Color bind

On election night, it felt as if the only white folks in all of Kansas City, Kansas, were the three grimy hookers sitting on the Bethany Park sign on Central Avenue — and the four oily lawyers standing in front of a few hundred angry property owners at Memorial Hall downtown.

“Let them build a casino!” the mob shouted at Hal Walker, the Unified Government’s chief counsel. Home owners in northeast Kansas City, Kansas, have learned to love gambling in the months since the Wyandotte Tribe of Oklahoma sued 1,300 of them to take ownership of land it bought about 150 years ago from the Delaware tribe.
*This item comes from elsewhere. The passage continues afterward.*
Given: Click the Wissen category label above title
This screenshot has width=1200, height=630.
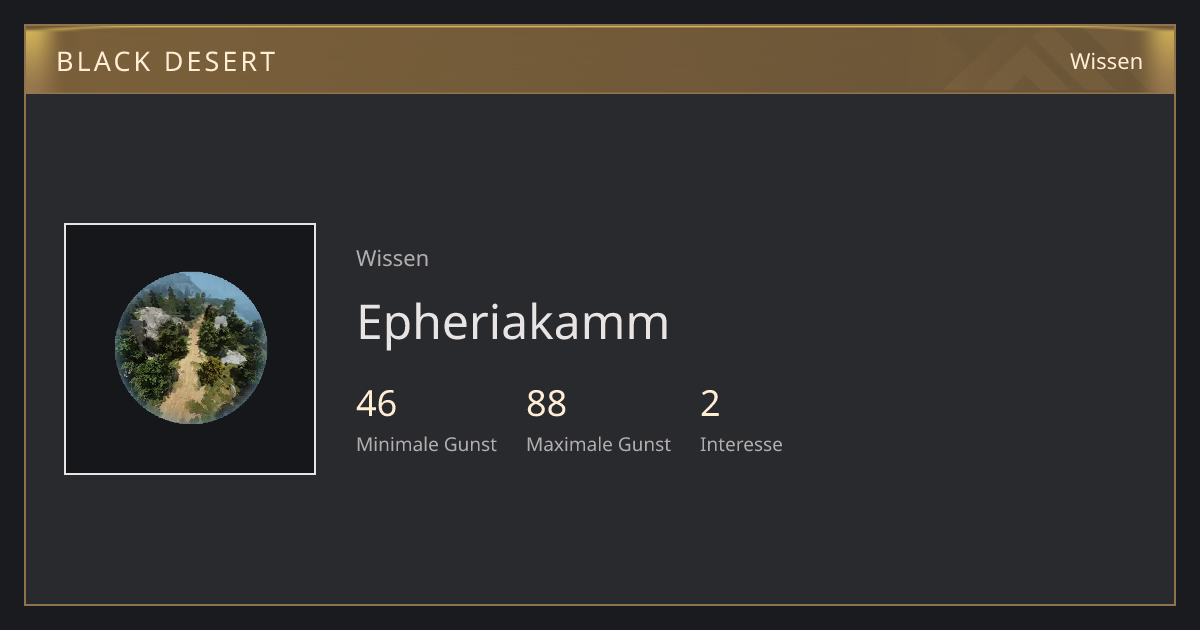Looking at the screenshot, I should (392, 258).
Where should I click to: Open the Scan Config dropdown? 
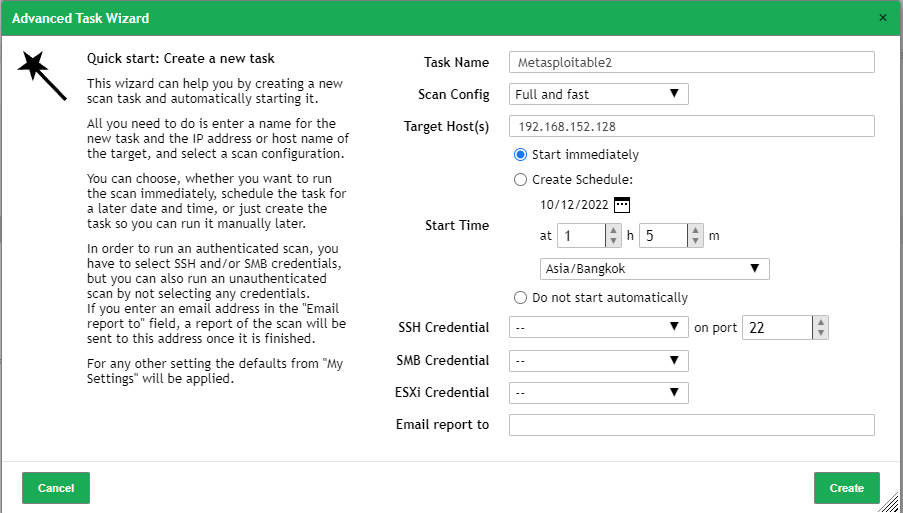click(598, 94)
Wyandotte Chief Leaford Bearskin says he doesn’t actually want the land; he just wants property owners to join his fight for a tribal casino in Wyandotte County.

He has won these allies by threatening their homes, making it nearly impossible for them to sell their houses as long as the lawsuit continues because buyers can’t get loans on the properties. Walker predicted that there’d be no major hearings in the case for at least six months, though it’s doubtful many people heard him because his belly kept bumping into the podium. “Can you talk into the microphone, please?” the crowd begged repeatedly. An AV nerd rushed forward to crank the volume, producing ear-splitting feedback that instantly cheered everyone up.

Thank God Walker’s sidekick Henry Couchman was on the job. The diminutive lawyer had no trouble reaching the mic and making an insult heard. “From the very beginning, my concern has been with the little people in this case,” Couchman told the predominantly African-American audience.

“We’d rather be called citizens than little people,” replied the Reverend C.L. Bachus of Mount Zion Baptist Church.

That day’s election hadn’t given the little people much chance to fight back, because none of the Unified Government reps were on the ballot and every state lawmaker from the county ran unopposed. That left the crowd with no option but complaint, though Bachus suggested that, like the Wyandottes, he might attempt to collect on a debt owed his forebears.

“If they’re gonna give the Indians this, then I need to go back to Mississippi and get my 40 acres and a mule,” he said.